Effective January 1, 2009, we adopted FASB Staff Position (FSP) No. 142-3,Determination of the Useful Life of Intangible Assets (FSP 142-3). FSP 142-3 amends the factors that should be considered in developing assumptions about renewal or extension used in estimating the useful life of a recognized intangible asset under FAS 142. FSP 142-3 is intended to improve the consistency between the useful life of a recognized intangible asset under FAS 142 and the period of expected cash flows used to measure the fair value of the asset under FAS 141(R) and other GAAP. The measurement provisions of this standard apply only to intangible assets acquired on or after January 1, 2009.

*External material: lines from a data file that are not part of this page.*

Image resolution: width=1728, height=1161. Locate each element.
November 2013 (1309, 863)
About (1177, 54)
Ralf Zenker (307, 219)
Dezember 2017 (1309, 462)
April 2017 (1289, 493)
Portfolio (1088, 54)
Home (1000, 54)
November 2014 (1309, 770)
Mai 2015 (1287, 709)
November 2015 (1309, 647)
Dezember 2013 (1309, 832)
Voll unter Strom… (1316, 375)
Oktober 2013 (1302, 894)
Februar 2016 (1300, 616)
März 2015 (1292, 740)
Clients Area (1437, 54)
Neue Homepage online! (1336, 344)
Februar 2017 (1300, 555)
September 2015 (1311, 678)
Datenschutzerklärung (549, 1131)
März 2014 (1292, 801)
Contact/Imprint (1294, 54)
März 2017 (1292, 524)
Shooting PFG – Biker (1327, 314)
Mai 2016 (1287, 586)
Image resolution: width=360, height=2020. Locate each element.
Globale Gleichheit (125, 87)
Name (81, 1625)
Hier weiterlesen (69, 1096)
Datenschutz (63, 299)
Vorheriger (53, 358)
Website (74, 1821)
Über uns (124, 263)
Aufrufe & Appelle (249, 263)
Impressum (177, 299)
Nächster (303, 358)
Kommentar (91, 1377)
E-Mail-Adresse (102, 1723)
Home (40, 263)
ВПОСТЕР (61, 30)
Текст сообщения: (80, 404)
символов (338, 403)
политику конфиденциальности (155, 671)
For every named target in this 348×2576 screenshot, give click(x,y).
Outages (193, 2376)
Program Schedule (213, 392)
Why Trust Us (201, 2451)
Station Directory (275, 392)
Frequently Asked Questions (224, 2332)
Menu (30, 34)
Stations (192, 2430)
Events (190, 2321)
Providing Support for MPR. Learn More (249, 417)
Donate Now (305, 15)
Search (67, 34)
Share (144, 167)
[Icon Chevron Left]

Effective January 1, 2009, we adopted FSP Emerging Issues Task Force (EITF) Issue No. 03-6-1,Determining Whether Instruments Granted in Share-Based Payment Transactions Are Participating Securities (FSP EITF 03-6-1). FSP EITF 03-6-1 clarified that all outstanding unvested share-based payment awards that contain rights to nonforfeitable dividends participate in undistributed earnings with common shareholders. Awards of this nature are considered participating securities and the two-class method of computing basic and diluted earnings per share must be applied. The implementation of this standard did not have a material impact on our consolidated financial statements.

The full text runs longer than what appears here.